--- Goal of the exercise ---
Extract every record, exactly as written, and ignore the pictures.

Collected data
=== Begin Enclosure ===

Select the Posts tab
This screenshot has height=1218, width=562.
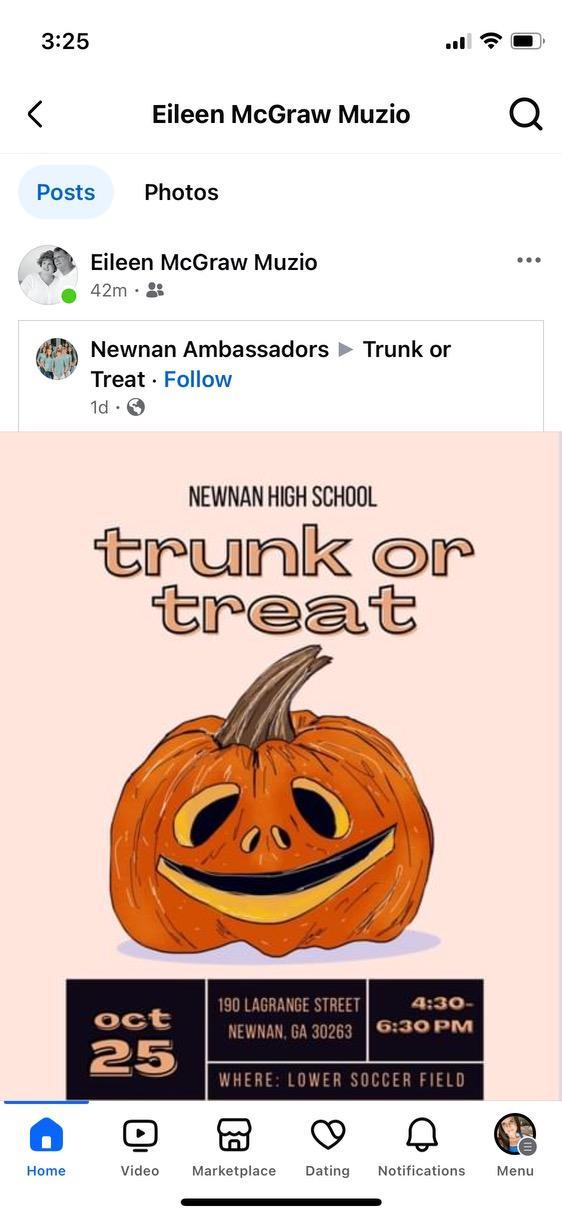coord(66,192)
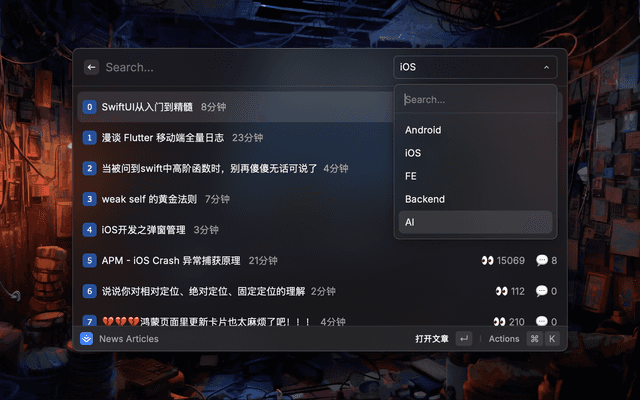Click the eyes icon beside 112 views
Screen dimensions: 640x400
(501, 291)
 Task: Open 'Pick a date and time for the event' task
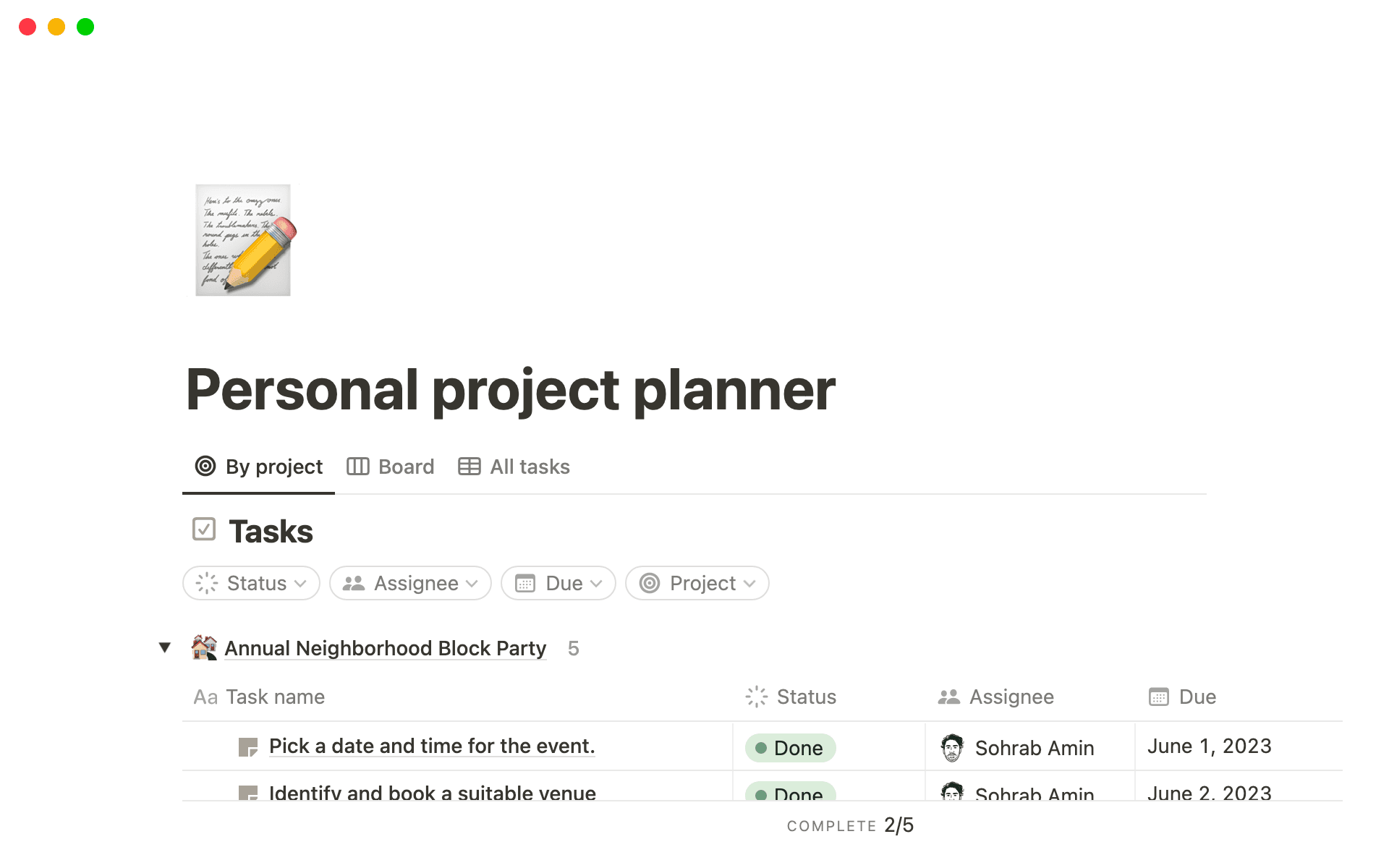tap(431, 746)
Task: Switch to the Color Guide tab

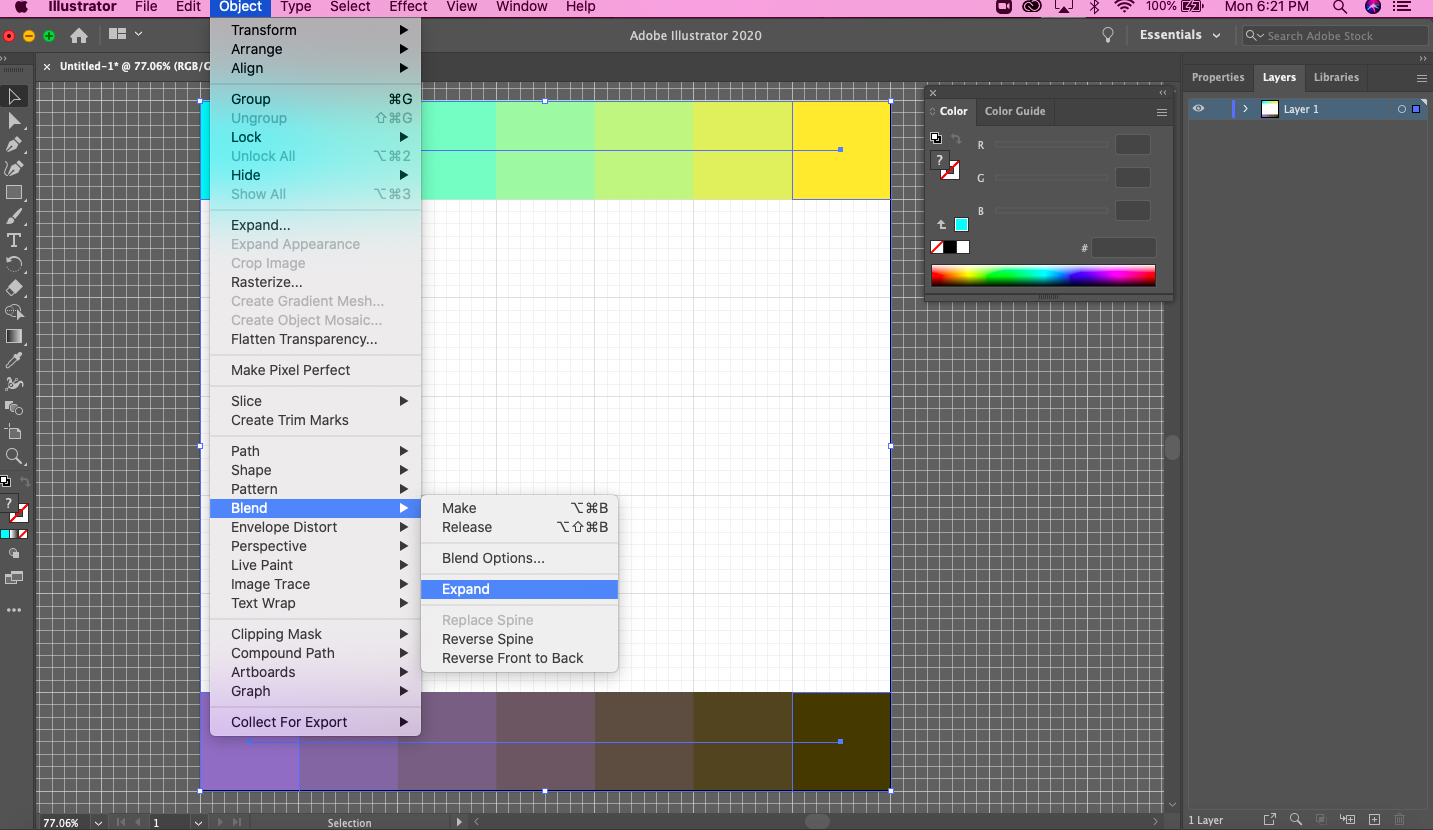Action: [x=1015, y=111]

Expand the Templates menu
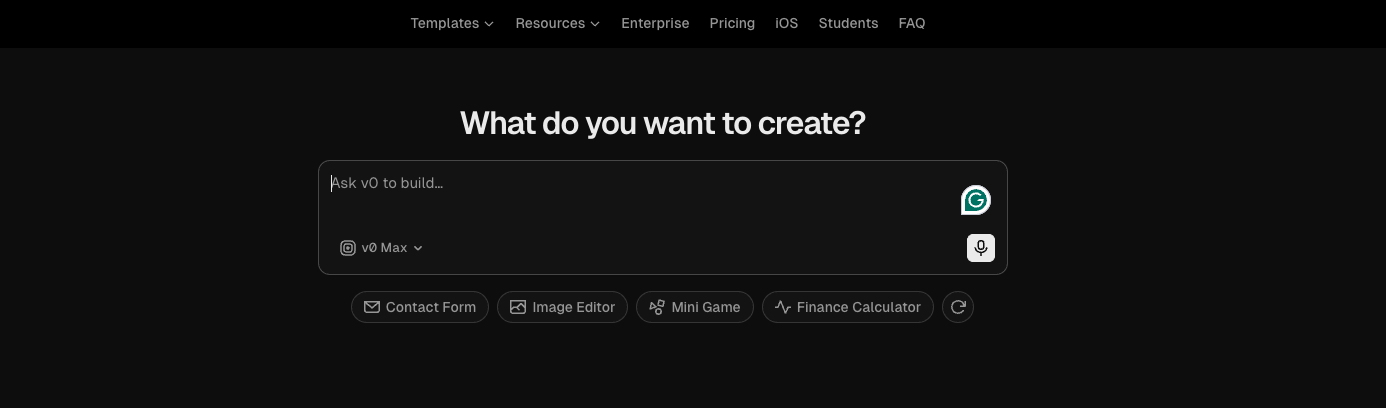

=== End Enclosure ===

--- Answer below ---
Select the Posts tab
This screenshot has height=1218, width=562.
coord(66,192)
Click the eyes icon beside 112 views
Screen dimensions: 640x400
(501, 291)
 Task: Open 'Pick a date and time for the event' task
tap(431, 746)
Task: Switch to the Color Guide tab

Action: [x=1015, y=111]

Expand the Templates menu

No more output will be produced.